DO THIS
Arrange all of the items below into a numbered list, leaving out the blank lines.

STORED DATA

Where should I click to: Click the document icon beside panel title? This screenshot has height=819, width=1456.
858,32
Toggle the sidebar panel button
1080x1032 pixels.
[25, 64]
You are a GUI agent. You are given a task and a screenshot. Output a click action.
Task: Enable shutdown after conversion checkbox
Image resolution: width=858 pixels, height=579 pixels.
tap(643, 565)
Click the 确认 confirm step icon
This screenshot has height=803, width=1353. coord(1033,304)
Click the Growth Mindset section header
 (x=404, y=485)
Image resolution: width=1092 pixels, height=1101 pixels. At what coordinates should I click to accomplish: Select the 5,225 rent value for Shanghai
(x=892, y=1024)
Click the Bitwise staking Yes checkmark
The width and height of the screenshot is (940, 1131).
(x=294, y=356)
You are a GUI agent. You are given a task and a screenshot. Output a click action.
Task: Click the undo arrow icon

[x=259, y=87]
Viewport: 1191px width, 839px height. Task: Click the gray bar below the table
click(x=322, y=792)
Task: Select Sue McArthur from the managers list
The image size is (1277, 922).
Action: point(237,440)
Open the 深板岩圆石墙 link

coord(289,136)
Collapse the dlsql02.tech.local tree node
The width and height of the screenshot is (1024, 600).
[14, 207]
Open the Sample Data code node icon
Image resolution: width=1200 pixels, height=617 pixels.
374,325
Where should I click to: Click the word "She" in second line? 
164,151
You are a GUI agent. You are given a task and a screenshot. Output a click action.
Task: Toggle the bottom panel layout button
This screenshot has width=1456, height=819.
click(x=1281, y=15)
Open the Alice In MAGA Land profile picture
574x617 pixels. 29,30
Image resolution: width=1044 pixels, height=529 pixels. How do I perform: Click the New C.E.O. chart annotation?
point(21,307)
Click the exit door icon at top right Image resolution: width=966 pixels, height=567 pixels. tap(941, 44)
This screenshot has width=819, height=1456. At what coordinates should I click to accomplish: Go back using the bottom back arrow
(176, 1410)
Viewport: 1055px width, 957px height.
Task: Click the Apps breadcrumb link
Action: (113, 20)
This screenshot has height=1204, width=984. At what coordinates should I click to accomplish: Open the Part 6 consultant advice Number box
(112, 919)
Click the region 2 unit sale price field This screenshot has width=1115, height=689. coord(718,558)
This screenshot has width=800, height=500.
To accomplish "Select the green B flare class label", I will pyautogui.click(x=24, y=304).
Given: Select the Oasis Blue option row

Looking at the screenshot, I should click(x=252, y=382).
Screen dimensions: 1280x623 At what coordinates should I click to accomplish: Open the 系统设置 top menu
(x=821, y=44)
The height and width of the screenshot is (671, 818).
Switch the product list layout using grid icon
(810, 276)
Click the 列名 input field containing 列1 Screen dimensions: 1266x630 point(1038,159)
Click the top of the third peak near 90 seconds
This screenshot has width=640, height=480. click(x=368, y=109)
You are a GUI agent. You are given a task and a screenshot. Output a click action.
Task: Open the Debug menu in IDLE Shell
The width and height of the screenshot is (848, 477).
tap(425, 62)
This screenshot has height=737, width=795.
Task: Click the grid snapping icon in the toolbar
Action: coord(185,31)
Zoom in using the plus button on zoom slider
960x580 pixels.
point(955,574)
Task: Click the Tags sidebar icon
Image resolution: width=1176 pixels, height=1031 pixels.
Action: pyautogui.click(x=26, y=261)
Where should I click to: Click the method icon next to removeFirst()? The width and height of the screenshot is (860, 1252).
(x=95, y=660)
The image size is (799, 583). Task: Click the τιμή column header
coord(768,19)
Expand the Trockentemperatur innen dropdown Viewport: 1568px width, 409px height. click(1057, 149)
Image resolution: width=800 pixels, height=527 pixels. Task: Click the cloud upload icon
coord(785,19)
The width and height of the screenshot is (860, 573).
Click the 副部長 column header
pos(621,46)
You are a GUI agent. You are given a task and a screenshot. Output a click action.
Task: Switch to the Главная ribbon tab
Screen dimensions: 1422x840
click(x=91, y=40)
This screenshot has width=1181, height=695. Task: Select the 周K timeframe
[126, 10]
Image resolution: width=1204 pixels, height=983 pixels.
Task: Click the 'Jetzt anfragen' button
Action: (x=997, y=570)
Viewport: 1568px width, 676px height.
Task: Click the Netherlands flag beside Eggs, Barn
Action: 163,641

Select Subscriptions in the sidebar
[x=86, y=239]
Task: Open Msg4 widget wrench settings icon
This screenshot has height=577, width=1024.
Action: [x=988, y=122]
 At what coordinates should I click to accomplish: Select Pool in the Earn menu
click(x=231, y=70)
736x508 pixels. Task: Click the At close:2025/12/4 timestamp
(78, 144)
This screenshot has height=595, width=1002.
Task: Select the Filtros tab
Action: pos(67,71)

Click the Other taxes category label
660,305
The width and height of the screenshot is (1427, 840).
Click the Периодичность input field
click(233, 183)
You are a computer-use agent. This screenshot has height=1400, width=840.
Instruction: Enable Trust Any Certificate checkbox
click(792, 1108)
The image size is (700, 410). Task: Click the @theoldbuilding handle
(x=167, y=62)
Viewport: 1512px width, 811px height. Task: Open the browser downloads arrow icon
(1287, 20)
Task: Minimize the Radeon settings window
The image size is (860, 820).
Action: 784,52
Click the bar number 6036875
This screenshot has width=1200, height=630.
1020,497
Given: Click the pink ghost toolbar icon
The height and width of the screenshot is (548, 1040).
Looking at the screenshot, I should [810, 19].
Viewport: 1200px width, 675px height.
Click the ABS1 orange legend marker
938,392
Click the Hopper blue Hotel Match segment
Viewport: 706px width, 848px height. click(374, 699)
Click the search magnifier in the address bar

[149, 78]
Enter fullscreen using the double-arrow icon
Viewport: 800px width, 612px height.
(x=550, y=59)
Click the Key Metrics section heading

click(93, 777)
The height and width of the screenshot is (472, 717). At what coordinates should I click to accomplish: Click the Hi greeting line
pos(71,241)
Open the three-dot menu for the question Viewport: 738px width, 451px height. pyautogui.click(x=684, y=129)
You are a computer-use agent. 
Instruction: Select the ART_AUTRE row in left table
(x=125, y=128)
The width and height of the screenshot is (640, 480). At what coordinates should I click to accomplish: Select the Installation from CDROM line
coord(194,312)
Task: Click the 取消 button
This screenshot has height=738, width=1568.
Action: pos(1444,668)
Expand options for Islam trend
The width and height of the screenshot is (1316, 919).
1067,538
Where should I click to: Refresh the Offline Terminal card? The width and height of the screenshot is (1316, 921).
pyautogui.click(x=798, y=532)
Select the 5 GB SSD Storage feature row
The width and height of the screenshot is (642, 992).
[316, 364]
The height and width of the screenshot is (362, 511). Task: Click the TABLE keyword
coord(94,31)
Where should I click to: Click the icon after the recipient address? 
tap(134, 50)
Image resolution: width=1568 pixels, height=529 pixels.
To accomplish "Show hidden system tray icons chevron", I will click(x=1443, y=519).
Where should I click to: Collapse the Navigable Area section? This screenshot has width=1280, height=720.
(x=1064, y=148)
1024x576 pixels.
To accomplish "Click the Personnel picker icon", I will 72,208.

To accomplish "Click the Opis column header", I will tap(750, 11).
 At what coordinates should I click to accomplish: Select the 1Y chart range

THE OUTPUT
1. Where should I click to: Click the document icon beside panel title? This screenshot has height=819, width=1456.
2. 858,32
3. Toggle the sidebar panel button
4. 1080x1032 pixels.
5. [25, 64]
6. You are a GUI agent. You are given a task and a screenshot. Output a click action.
7. Task: Enable shutdown after conversion checkbox
8. Image resolution: width=858 pixels, height=579 pixels.
9. tap(643, 565)
10. Click the 确认 confirm step icon
11. This screenshot has height=803, width=1353. coord(1033,304)
12. Click the Growth Mindset section header
13.  (x=404, y=485)
14. Image resolution: width=1092 pixels, height=1101 pixels. At what coordinates should I click to accomplish: Select the 5,225 rent value for Shanghai
15. (x=892, y=1024)
16. Click the Bitwise staking Yes checkmark
17. The width and height of the screenshot is (940, 1131).
18. (x=294, y=356)
19. You are a GUI agent. You are given a task and a screenshot. Output a click action.
20. Task: Click the undo arrow icon
21. [x=259, y=87]
22. Viewport: 1191px width, 839px height. Task: Click the gray bar below the table
23. click(x=322, y=792)
24. Task: Select Sue McArthur from the managers list
25. The image size is (1277, 922).
26. Action: point(237,440)
27. Open the 深板岩圆石墙 link
28. coord(289,136)
29. Collapse the dlsql02.tech.local tree node
30. The width and height of the screenshot is (1024, 600).
31. [14, 207]
32. Open the Sample Data code node icon
33. Image resolution: width=1200 pixels, height=617 pixels.
34. 374,325
35. Where should I click to: Click the word "She" in second line? 
36. 164,151
37. You are a GUI agent. You are given a task and a screenshot. Output a click action.
38. Task: Toggle the bottom panel layout button
39. This screenshot has width=1456, height=819.
40. click(x=1281, y=15)
41. Open the Alice In MAGA Land profile picture
42. 574x617 pixels. 29,30
43. Image resolution: width=1044 pixels, height=529 pixels. How do I perform: Click the New C.E.O. chart annotation?
44. point(21,307)
45. Click the exit door icon at top right Image resolution: width=966 pixels, height=567 pixels. tap(941, 44)
46. This screenshot has width=819, height=1456. At what coordinates should I click to accomplish: Go back using the bottom back arrow
47. (176, 1410)
48. Viewport: 1055px width, 957px height.
49. Task: Click the Apps breadcrumb link
50. Action: (113, 20)
51. This screenshot has height=1204, width=984. At what coordinates should I click to accomplish: Open the Part 6 consultant advice Number box
52. (112, 919)
53. Click the region 2 unit sale price field This screenshot has width=1115, height=689. coord(718,558)
54. This screenshot has width=800, height=500.
55. To accomplish "Select the green B flare class label", I will pyautogui.click(x=24, y=304).
56. Given: Select the Oasis Blue option row
57. Looking at the screenshot, I should click(x=252, y=382).
58. Screen dimensions: 1280x623 At what coordinates should I click to accomplish: Open the 系统设置 top menu
59. (x=821, y=44)
60. The height and width of the screenshot is (671, 818).
61. Switch the product list layout using grid icon
62. (810, 276)
63. Click the 列名 input field containing 列1 Screen dimensions: 1266x630 point(1038,159)
64. Click the top of the third peak near 90 seconds
65. This screenshot has width=640, height=480. click(x=368, y=109)
66. You are a GUI agent. You are given a task and a screenshot. Output a click action.
67. Task: Open the Debug menu in IDLE Shell
68. The width and height of the screenshot is (848, 477).
69. tap(425, 62)
70. This screenshot has height=737, width=795.
71. Task: Click the grid snapping icon in the toolbar
72. Action: coord(185,31)
73. Zoom in using the plus button on zoom slider
74. 960x580 pixels.
75. point(955,574)
76. Task: Click the Tags sidebar icon
77. Image resolution: width=1176 pixels, height=1031 pixels.
78. Action: pyautogui.click(x=26, y=261)
79. Where should I click to: Click the method icon next to removeFirst()? The width and height of the screenshot is (860, 1252).
80. (x=95, y=660)
81. The image size is (799, 583). Task: Click the τιμή column header
82. coord(768,19)
83. Expand the Trockentemperatur innen dropdown Viewport: 1568px width, 409px height. click(1057, 149)
84. Image resolution: width=800 pixels, height=527 pixels. Task: Click the cloud upload icon
85. coord(785,19)
86. The width and height of the screenshot is (860, 573).
87. Click the 副部長 column header
88. pos(621,46)
89. You are a GUI agent. You are given a task and a screenshot. Output a click action.
90. Task: Switch to the Главная ribbon tab
91. Screen dimensions: 1422x840
92. click(x=91, y=40)
93. This screenshot has width=1181, height=695. Task: Select the 周K timeframe
94. [126, 10]
95. Image resolution: width=1204 pixels, height=983 pixels.
96. Task: Click the 'Jetzt anfragen' button
97. Action: (x=997, y=570)
98. Viewport: 1568px width, 676px height.
99. Task: Click the Netherlands flag beside Eggs, Barn
100. Action: 163,641
101. Select Subscriptions in the sidebar
102. [x=86, y=239]
103. Task: Open Msg4 widget wrench settings icon
104. This screenshot has height=577, width=1024.
105. Action: [x=988, y=122]
106.  At what coordinates should I click to accomplish: Select Pool in the Earn menu
107. click(x=231, y=70)
108. 736x508 pixels. Task: Click the At close:2025/12/4 timestamp
109. (78, 144)
110. This screenshot has height=595, width=1002.
111. Task: Select the Filtros tab
112. Action: pos(67,71)
113. Click the Other taxes category label
114. 660,305
115. The width and height of the screenshot is (1427, 840).
116. Click the Периодичность input field
117. click(233, 183)
118. You are a computer-use agent. This screenshot has height=1400, width=840.
119. Instruction: Enable Trust Any Certificate checkbox
120. click(792, 1108)
121. The image size is (700, 410). Task: Click the @theoldbuilding handle
122. (x=167, y=62)
123. Viewport: 1512px width, 811px height. Task: Open the browser downloads arrow icon
124. (1287, 20)
125. Task: Minimize the Radeon settings window
126. The image size is (860, 820).
127. Action: 784,52
128. Click the bar number 6036875
129. This screenshot has width=1200, height=630.
130. 1020,497
131. Given: Click the pink ghost toolbar icon
132. The height and width of the screenshot is (548, 1040).
133. Looking at the screenshot, I should [810, 19].
134. Viewport: 1200px width, 675px height.
135. Click the ABS1 orange legend marker
136. 938,392
137. Click the Hopper blue Hotel Match segment
138. Viewport: 706px width, 848px height. click(374, 699)
139. Click the search magnifier in the address bar
140. [149, 78]
141. Enter fullscreen using the double-arrow icon
142. Viewport: 800px width, 612px height.
143. (x=550, y=59)
144. Click the Key Metrics section heading
145. click(93, 777)
146. The height and width of the screenshot is (472, 717). At what coordinates should I click to accomplish: Click the Hi greeting line
147. pos(71,241)
148. Open the three-dot menu for the question Viewport: 738px width, 451px height. pyautogui.click(x=684, y=129)
149. You are a computer-use agent. 
150. Instruction: Select the ART_AUTRE row in left table
151. (x=125, y=128)
152. The width and height of the screenshot is (640, 480). At what coordinates should I click to accomplish: Select the Installation from CDROM line
153. coord(194,312)
154. Task: Click the 取消 button
155. This screenshot has height=738, width=1568.
156. Action: pos(1444,668)
157. Expand options for Islam trend
158. The width and height of the screenshot is (1316, 919).
159. 1067,538
160. Where should I click to: Refresh the Offline Terminal card? The width and height of the screenshot is (1316, 921).
161. pyautogui.click(x=798, y=532)
162. Select the 5 GB SSD Storage feature row
163. The width and height of the screenshot is (642, 992).
164. [316, 364]
165. The height and width of the screenshot is (362, 511). Task: Click the TABLE keyword
166. coord(94,31)
167. Where should I click to: Click the icon after the recipient address? 
168. tap(134, 50)
169. Image resolution: width=1568 pixels, height=529 pixels.
170. To accomplish "Show hidden system tray icons chevron", I will click(x=1443, y=519).
171. Where should I click to: Collapse the Navigable Area section? This screenshot has width=1280, height=720.
172. (x=1064, y=148)
173. 1024x576 pixels.
174. To accomplish "Click the Personnel picker icon", I will 72,208.
175. To accomplish "Click the Opis column header", I will tap(750, 11).
176.  At what coordinates should I click to accomplish: Select the 1Y chart range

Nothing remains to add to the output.